In contrast, the batch sent by SSMS wasn’t parameterized so SQL Server needed to parse the datetime string value in the batch text.  The datetime string “2007-10-11 00:00:00:000” (generated by the trace, not passed by the app) is ambiguous and interpreted differently depending on the DATEFORMAT setting.  Due to the “DATEFORMAT DMY” setting in the script, the date string value was (mis)interpreted as November 10, 2007 instead of October 11, 2007.  The DATEFORMAT setting had no affect on the RPC (parameterized value) because the setting affects only string parsing and not the native datetime value provided by the application.

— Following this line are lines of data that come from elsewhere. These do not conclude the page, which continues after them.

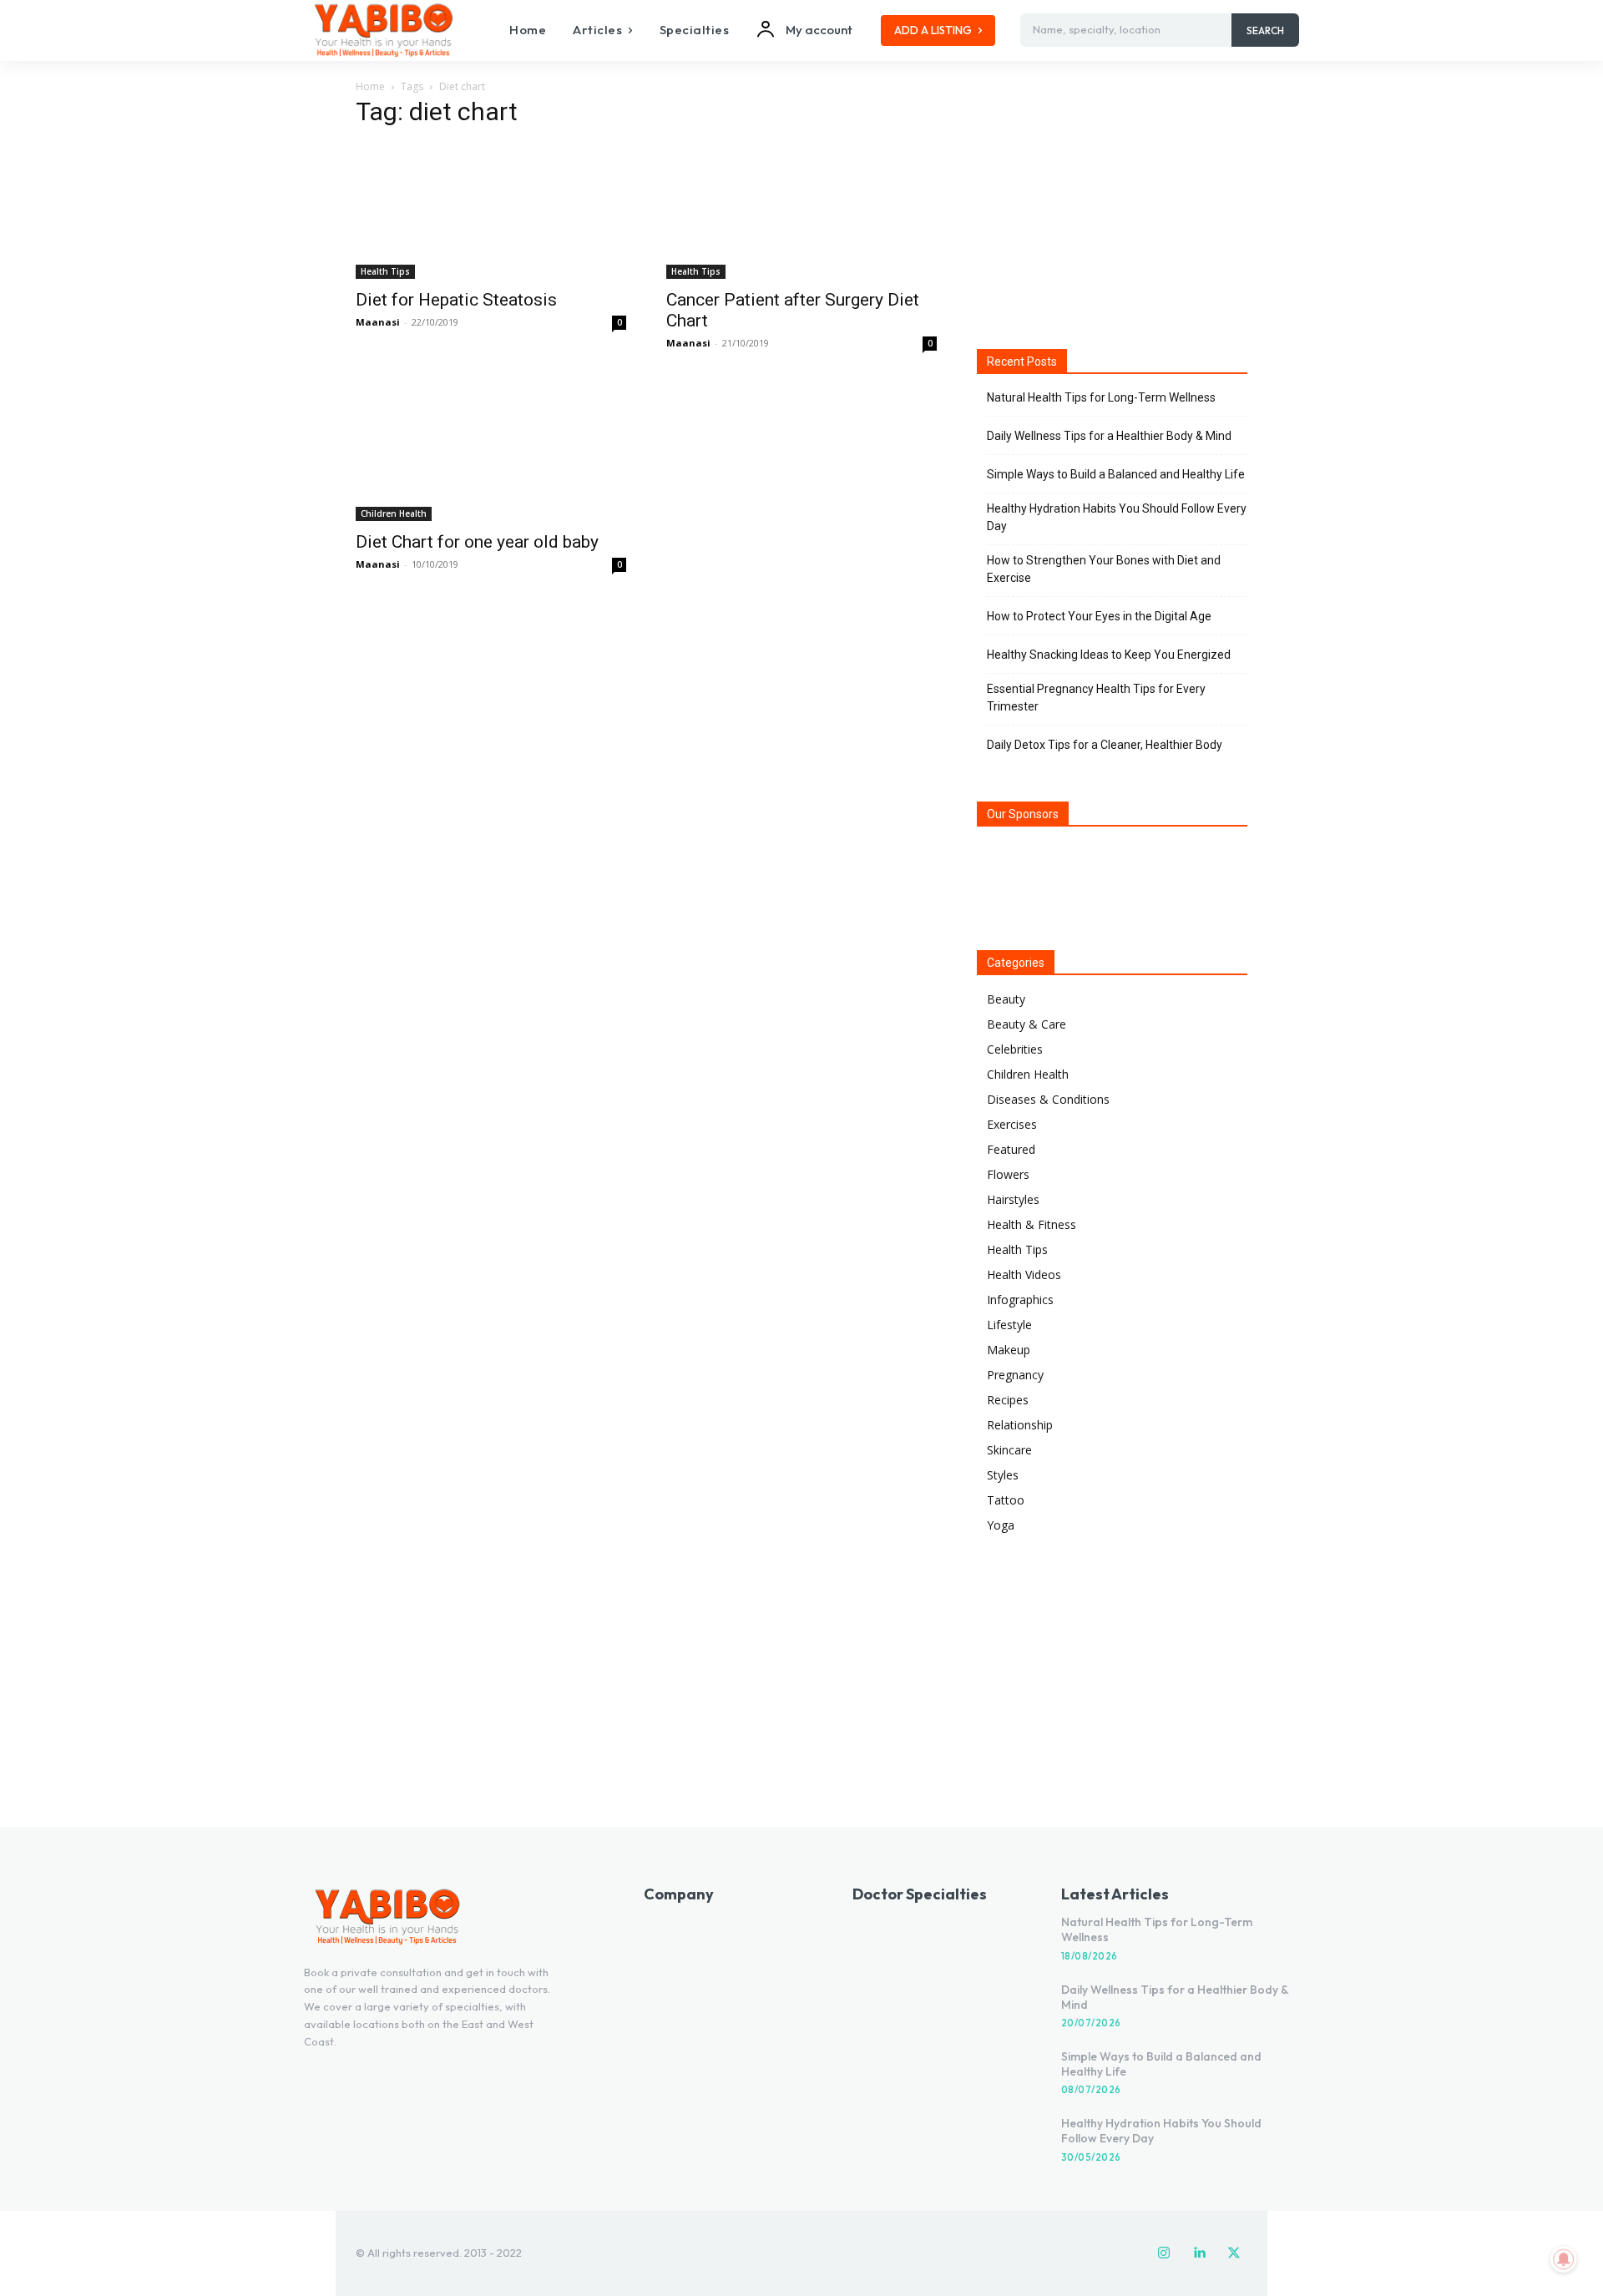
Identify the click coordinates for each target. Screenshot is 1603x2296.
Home (370, 86)
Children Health (394, 513)
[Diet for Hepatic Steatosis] (491, 211)
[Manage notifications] (1563, 2259)
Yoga (1000, 1525)
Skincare (1009, 1450)
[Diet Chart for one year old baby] (491, 453)
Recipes (1008, 1400)
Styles (1003, 1475)
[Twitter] (1234, 2253)
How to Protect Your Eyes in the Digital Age (1099, 616)
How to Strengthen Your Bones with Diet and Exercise (1104, 569)
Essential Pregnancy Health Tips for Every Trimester (1096, 697)
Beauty (1006, 999)
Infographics (1020, 1299)
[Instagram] (1163, 2253)
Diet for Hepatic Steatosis (456, 300)
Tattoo (1005, 1500)
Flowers (1008, 1174)
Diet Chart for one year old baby (477, 542)
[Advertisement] (1112, 208)
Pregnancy (1015, 1375)
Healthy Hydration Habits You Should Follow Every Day (1116, 517)
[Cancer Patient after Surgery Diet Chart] (801, 211)
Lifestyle (1009, 1325)
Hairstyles (1013, 1199)
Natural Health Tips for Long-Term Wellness (1101, 397)
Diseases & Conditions (1048, 1099)
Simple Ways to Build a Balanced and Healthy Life (1116, 474)
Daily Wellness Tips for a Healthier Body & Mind (1109, 436)
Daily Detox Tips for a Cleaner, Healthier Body (1104, 744)
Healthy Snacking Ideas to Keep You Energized (1109, 654)
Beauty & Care (1026, 1024)
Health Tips (385, 271)
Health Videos (1024, 1274)
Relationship (1020, 1425)
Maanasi (378, 322)
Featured (1011, 1149)
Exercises (1012, 1124)
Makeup (1008, 1350)
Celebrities (1015, 1049)
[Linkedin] (1199, 2253)
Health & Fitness (1031, 1224)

I discovered this issue when I was helping a user who was working with a French language SQL Server (that’s why I specified DATEFORMAT DMY) troubleshoot a datetime parameter problem.  The trace data led me down the wrong path because it didn’t immediately click with me that 1) DATEFORMAT doesn’t affect RPC datetime parameters and 2) trace RPC TextData isn’t used for query execution anyway. 

I filed Connect feedback on this to suggest that SQL Trace/Profiler be changed to serialize RPC datetime values in a DATEFORMAT neutral format like “2007-10-11T00:00:00:000” or “20071011 00:00:00:000”.  This will provide the same behavior when the trace TextData SQL is executed as a batch and be a bit more intuitive when analyzing trace data.